I consider a slow mutator to be defined as one in which all mutations greater than +/-1 make up less than 5% of the total apparent mutations. Under that criterion, all the above dys loci except 385b are slow. I generall, do not use multiple copy dys loci when I make TMRCA estimates.

I am not trained in C++, so I could not evaluate your simulation. However, the above data, which I find typical does not support your back mutation statement.

Dienekes said...

Slow mutators are defined as those whose mutation rate is much lower than average.

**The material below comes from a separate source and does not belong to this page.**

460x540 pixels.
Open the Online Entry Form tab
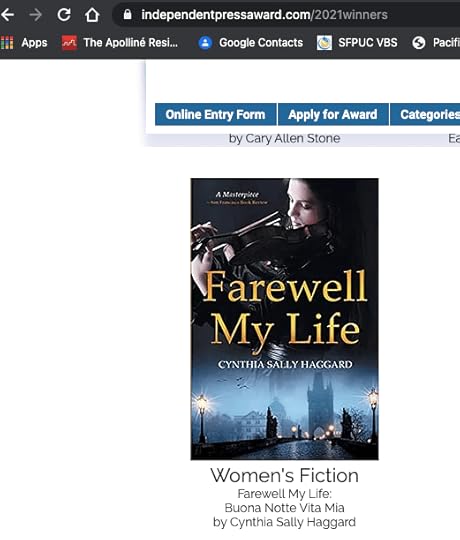tap(216, 114)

In g generations, the probability that a marker undergoes one forward (+1 or -1) and one backward mutation which restores the original value is:

(g choose 2) * mu^2 * (1-mu)^(g-2)

You can run these two in google, to see that back-mutations are less probable if the mutation rate is low.

(100 choose 2)*0.0005^2*(1-0.0005)^98

(100 choose 2)*0.0025^2*(1-0.0025)^98

McG said...

What you are calling a "back" mutation is what I call a "hidden" mutation. It is simply not observable.

In my parlance I use a different, possibly incorrect math? I simply consider the mutation rate = P(mutation). If I sum over all dys loci, I get the P(mutation). One - that value is the P(no mutation). Usually of the order .998 or so. If I look up a tree line, the P(mutation) = the probability found for each dys loci. Whats the p( two mutations at the same dys loci down a tree line)? I argue they are independent events and it is the P(Mutation)^2. Using ZUL rates I see numbers like 10^-10 to 10^-12.

These are extremely small numbers, almost improbable. I do not believe "hidden mutations" affect the number of mutations counted in any significant way. By the way, it is just this argument back in the 90's that got popgens going down the trail of Variance to avoid these kind of questions. I really don't believe, for slow mutators, it has any measurable impact on the simple count of mutations.

McG said...

Additional comment: I should point out that "hidden mutations" cannot be counted by any counting technique, be it "simple" or ASD/Variance.